Select Committee on Science and Technology Written Evidence


APPENDIX 14

Memorandum from Professor Kay E Davies, former member of the MRC Task Force on the NIMR

  As you may know, I am a member of MRC Council and was also a member of the Task Force looking at the future of NIMR. I am writing this in my capacity as a member of the Task Force and an Honorary Director of an MRC Unit. I have been associated with the MRC and working at the interface between basic science and clinical medicine for the last 20 years. I am currently Chairman of the Scientific Advisory Board of the Department Health funded clinical trial which you helped so much to set up.

  The MRC is required by OST to re-assess the strategic relevance of an institute whenever there is either a quinquennial review or whenever a Director retires. The MRC therefore needed to consider the future of NIMR in the context of its strategic priorities for the next 20-30 years. The genetic revolution and sequencing of the human genome has provided an unparalled opportunity to exploit basic science in the clinic. The MRC would naturally wish to facilitate this transition as much as possible to strengthen links with the NHS in the UK and also to ensure the exploitation of the fruits of the genome sequencing era via the biotechnology and pharmaceutical industries. This step requires a shift from a purely biologically based research to a more multidisciplinary environment.

  The Task Force was set up in a spirit of openness and with no prior agenda. The first meeting endorsed the need for a National Institute but also recognised the need for the science to evolve towards more translational research. It was acknowledged that NIMR was already engaged in some translational research but the renewed institute would need to have more emphasis in this area.

  Some discussion was had about whether the remit of NIMR should cover clinical research as well as translational research. This was decided to be inappropriate as the former would need another type of infrastructure. Indeed, the report from the Academy of Medical Sciences has recommended a dispersed model for clinical research activity. The Task Force vision does not conflict with this recommendation.

  It can be debated whether translational research is done better adjacent to a medical school or not. However, there are additional considerations in locating a renewed institute.
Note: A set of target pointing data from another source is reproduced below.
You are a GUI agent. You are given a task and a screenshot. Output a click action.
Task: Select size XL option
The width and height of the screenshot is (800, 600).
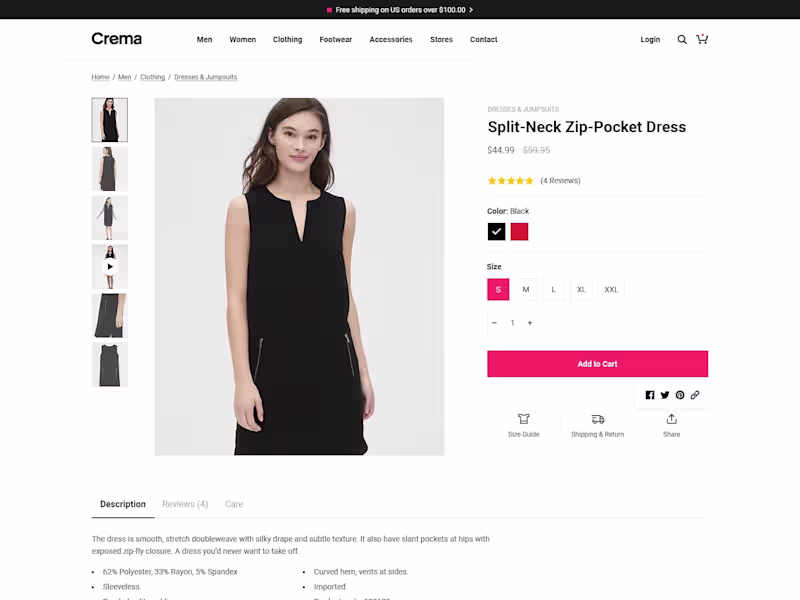581,290
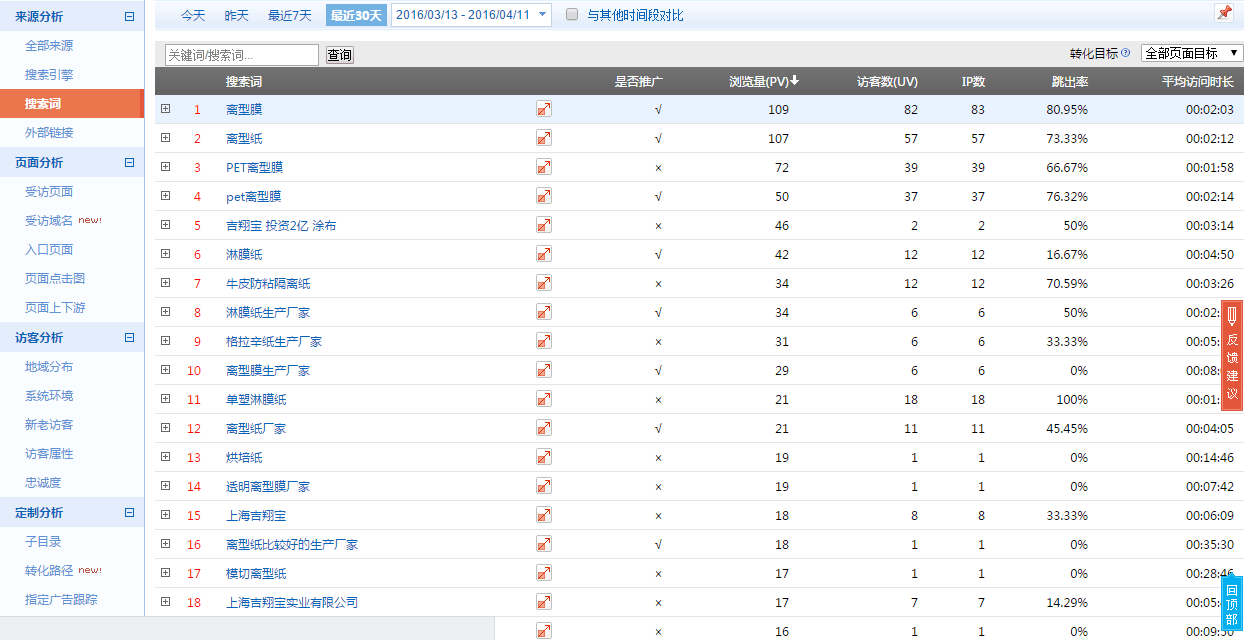Screen dimensions: 1248x640
Task: Open the 反馈建议 feedback side button
Action: coord(1232,355)
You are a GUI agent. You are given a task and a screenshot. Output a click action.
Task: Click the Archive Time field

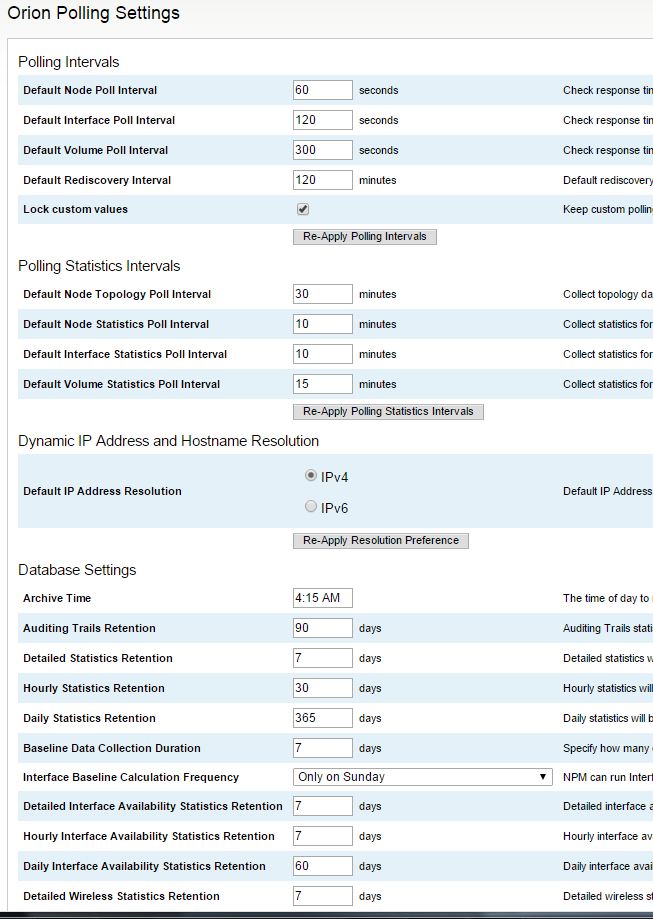point(320,597)
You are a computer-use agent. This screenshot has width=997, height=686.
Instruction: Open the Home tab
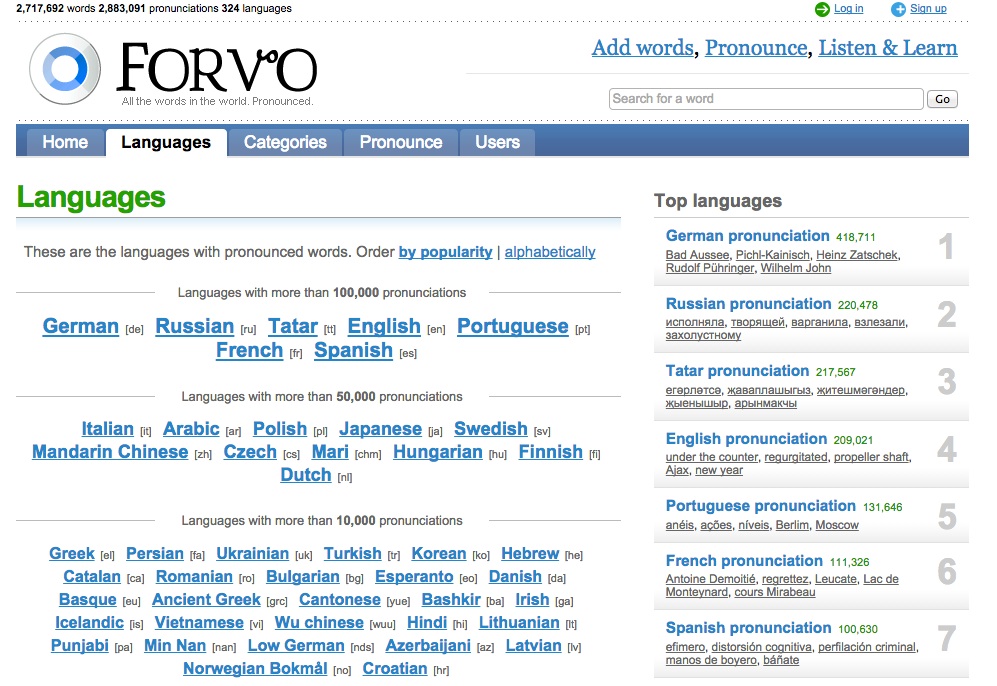click(65, 142)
Translational research needs more interdisciplinary working in order to achieve its aims of delivery to the clinic and establishing links with industry to produce new drugs. In particular, there is a need for modern synthetic chemistry, physical chemistry, engineering and imaging. The Task Force therefore invited bids for other London institutions to accommodate NIMR.

  The membership of the Task Force was made up of leaders in the field many of whom have been involved in multidisciplinary institutes and translational research. The discussions were open and the proceedings published on the web. There was no bias at any stage.

  The Task Force recognised the high cost of re-location but also recognised the cost of keeping NIMR at Mill Hill. It was therefore decided to invite bids for a re-location. MRC Council could then make an informed decision about the future.